--- Data for this task Enclosed Below ---

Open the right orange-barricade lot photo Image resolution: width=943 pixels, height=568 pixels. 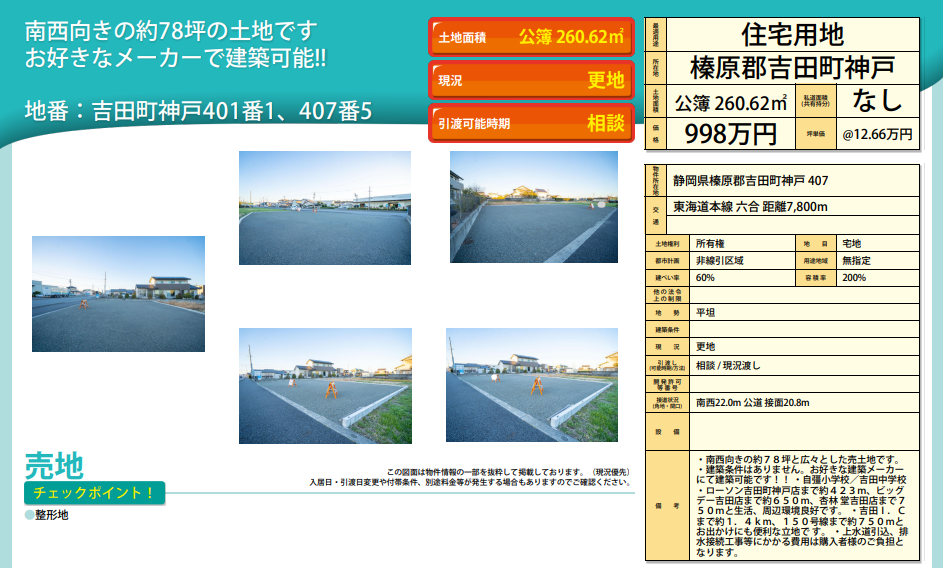pos(531,385)
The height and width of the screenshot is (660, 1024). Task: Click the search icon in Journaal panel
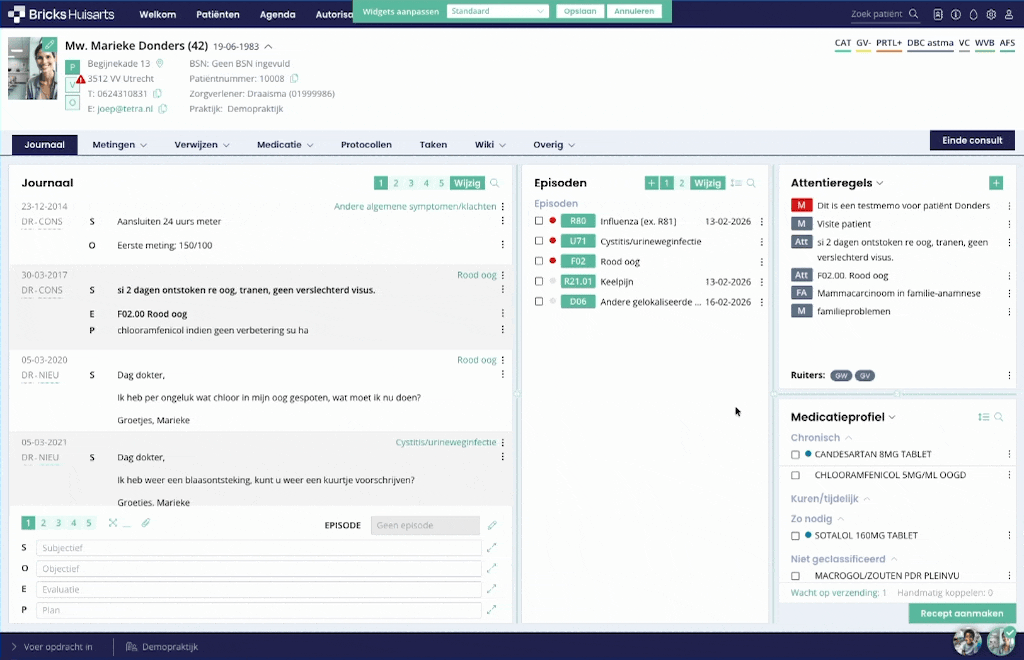coord(494,183)
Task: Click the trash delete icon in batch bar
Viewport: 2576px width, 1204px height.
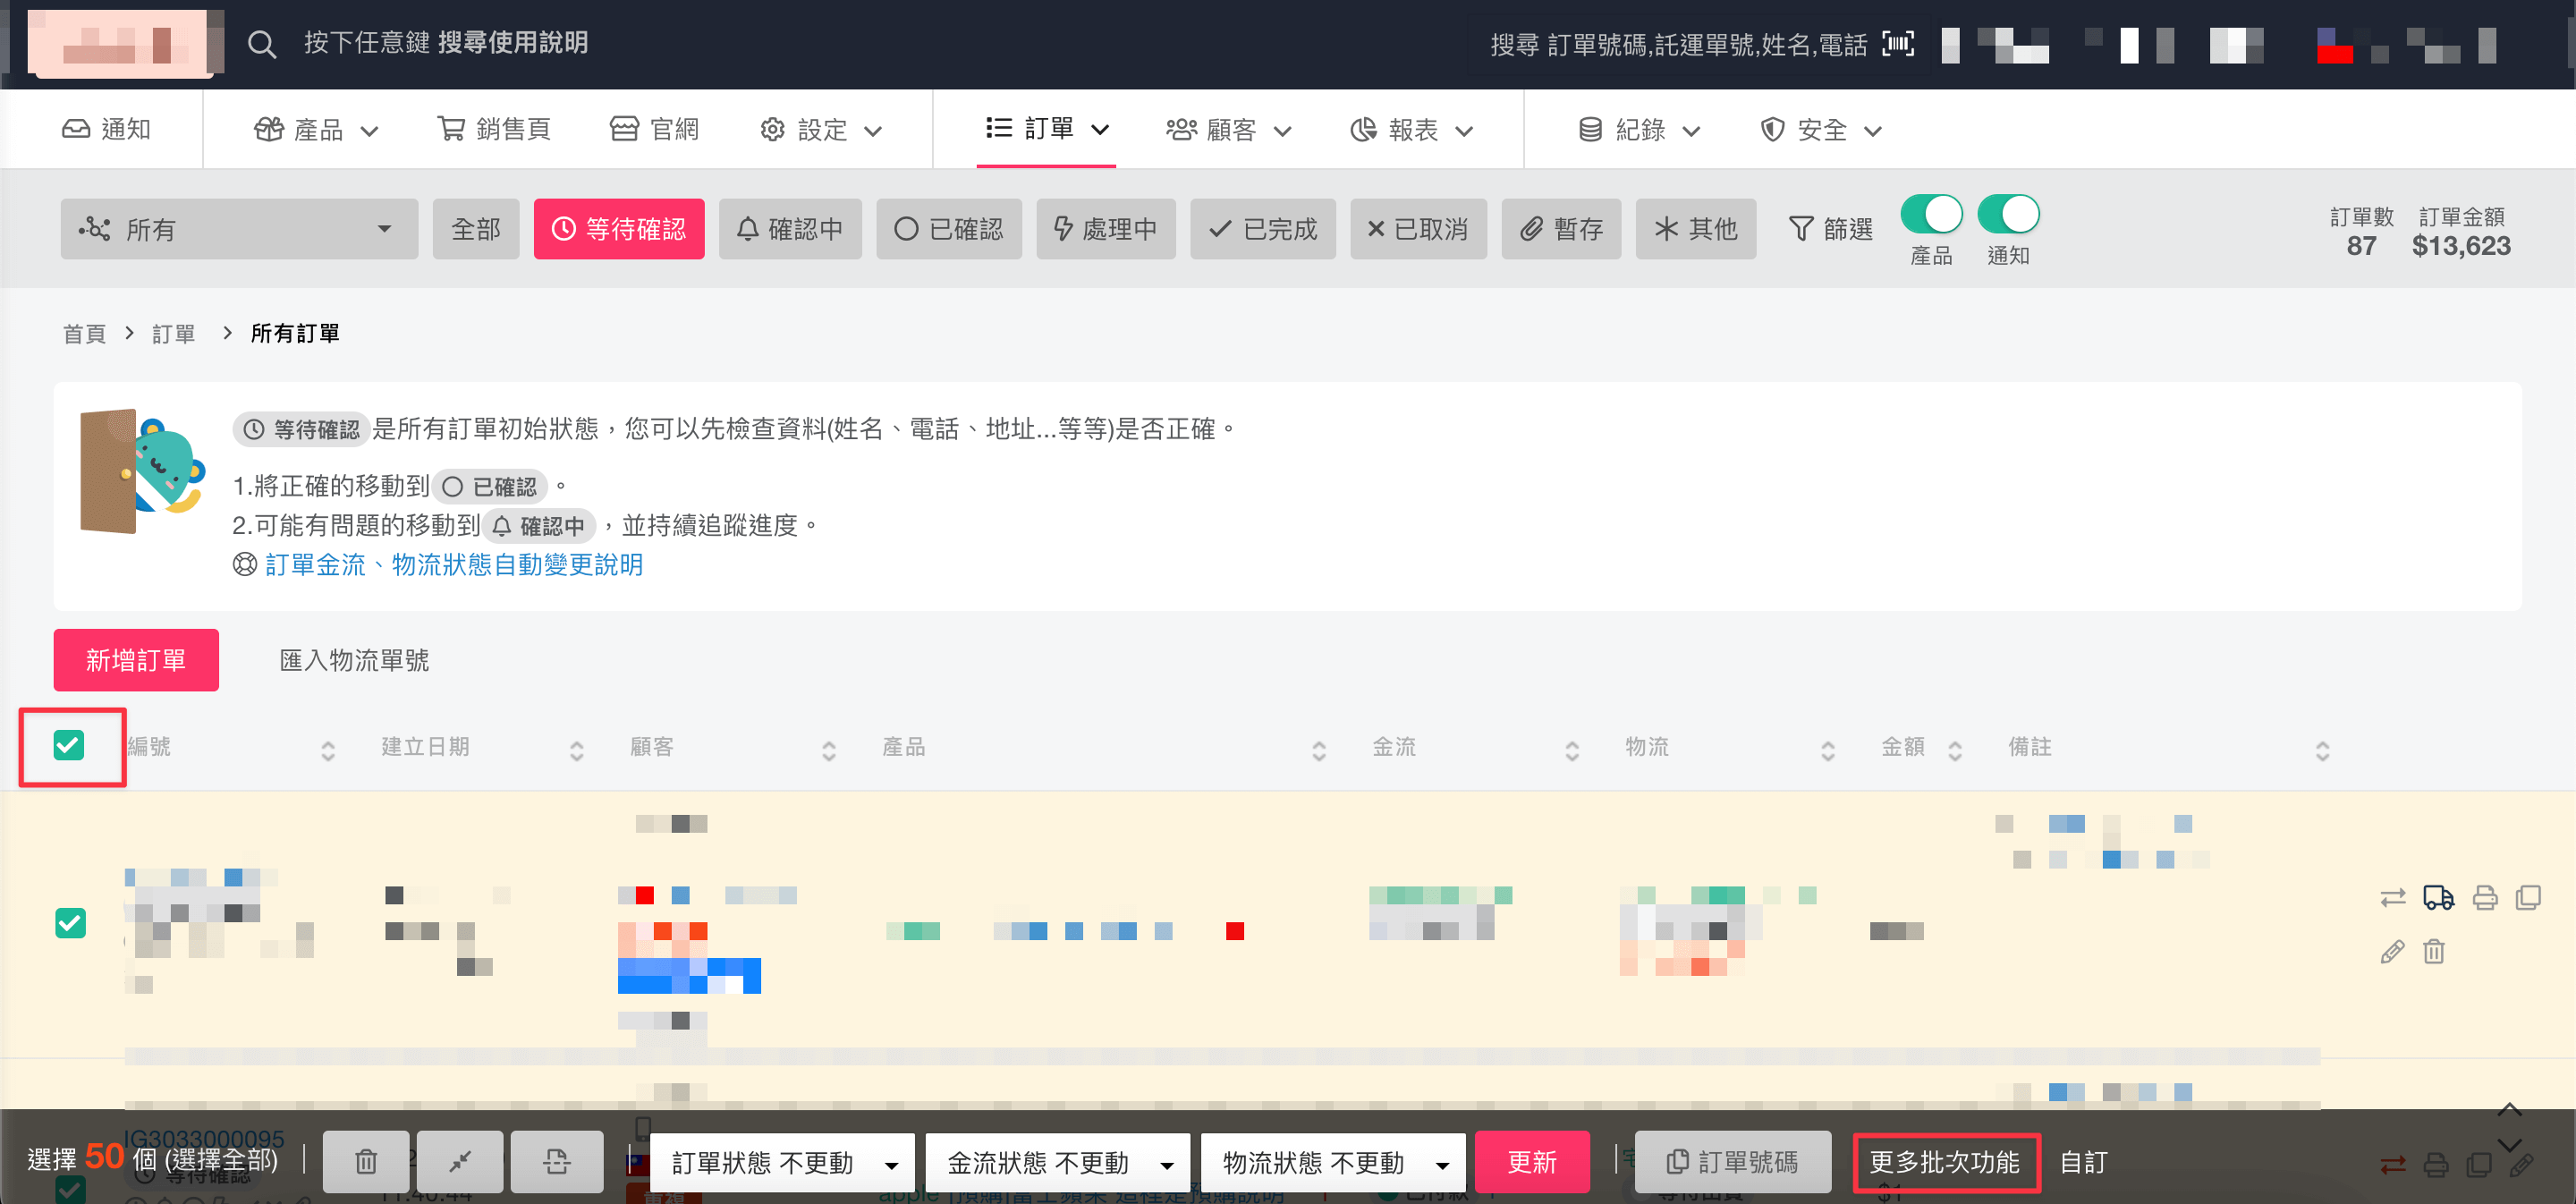Action: 366,1161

--- End of Enclosed Data for this task ---

Task description: The lines to copy run from the one with "The height and" through the end of the material. Write them out exactly, leaving out the pictures.

Exercise output:
The height and width of the screenshot is (660, 1024). Task: Click the search icon in Journaal panel
coord(494,183)
Task: Click the trash delete icon in batch bar
Viewport: 2576px width, 1204px height.
Action: 366,1161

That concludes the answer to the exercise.